Tax season is upon us in Tennessee and the rest of the nation. If you have recently gone through divorce, you will have to take extra care when preparing your income tax return this year. That’s because divorce affects income taxes in several ways.
The most obvious way a divorce affects income taxes has to do with your filing status. Because there are tax benefits that apply to married couples filing together, many people want to file “jointly” as long as they can.
Technically, your filing status is determined by your marital status as of December 31, 2013 when filing last year’s income taxes. That means if you were going through a divorce in 2013 but it was not finalized until January 2014 or later, you still have the option to file jointly.

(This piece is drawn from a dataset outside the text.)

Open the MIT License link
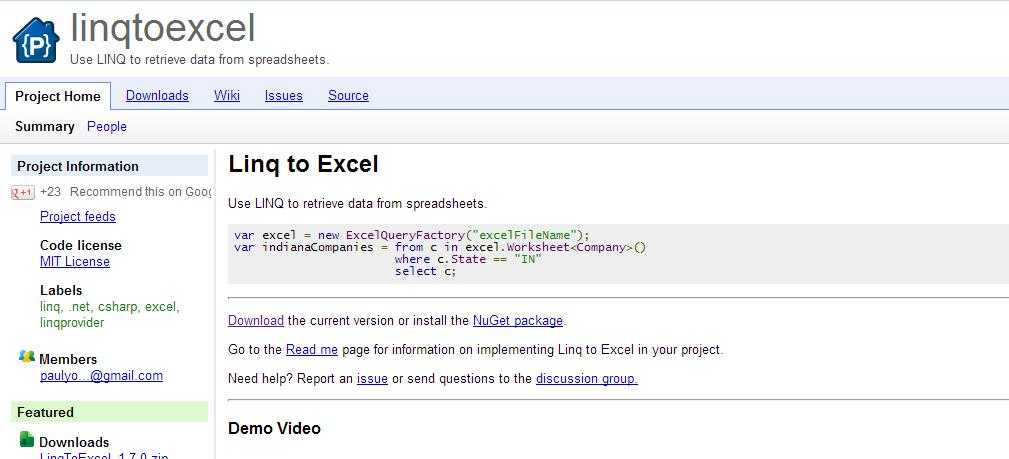The height and width of the screenshot is (459, 1009). pyautogui.click(x=75, y=261)
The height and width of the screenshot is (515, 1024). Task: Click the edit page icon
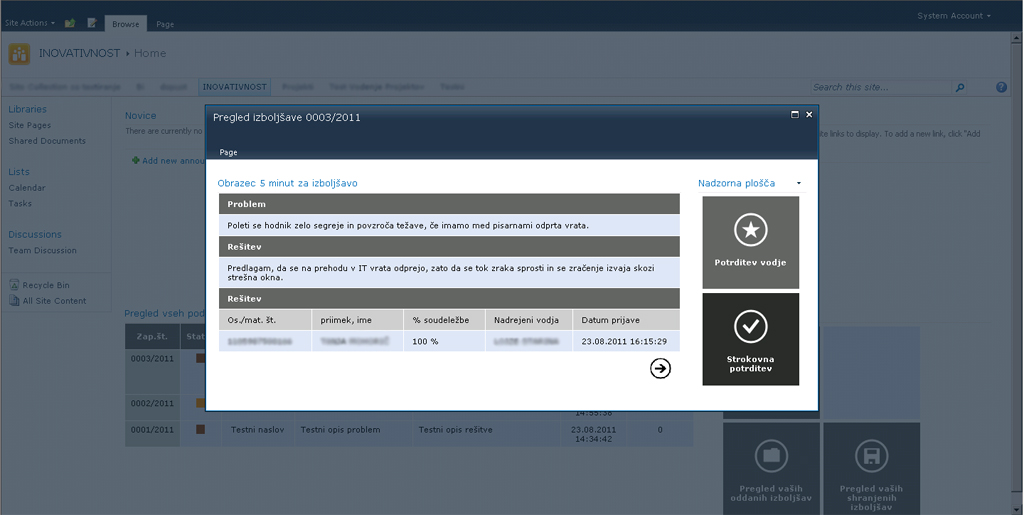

Another tax issue that commonly arises after a divorce is the dependent exemption for children. Only one parent is allowed to claim a child as a dependent. It may be easy to determine which parent gets the deduction when one parent has primary custody, but it can be more difficult to determine when parents share joint custody.
According to the IRS, the parent who has custody of the child more than 50 percent of the time gets to claim the child as dependent. However, that parent can waive the right in writing. This commonly happens when the parents decide during the divorce that the other parent will take the child exemption or they decide to trade off taking the exemption.
Finally, it’s important to keep in mind that, generally speaking, spousal support (alimony) payments are tax deductible for the paying spouse and taxable income for the receiving spouse. However, child support payments are not tax deductible for the paying parent, nor are they taxable income for the receiving parent.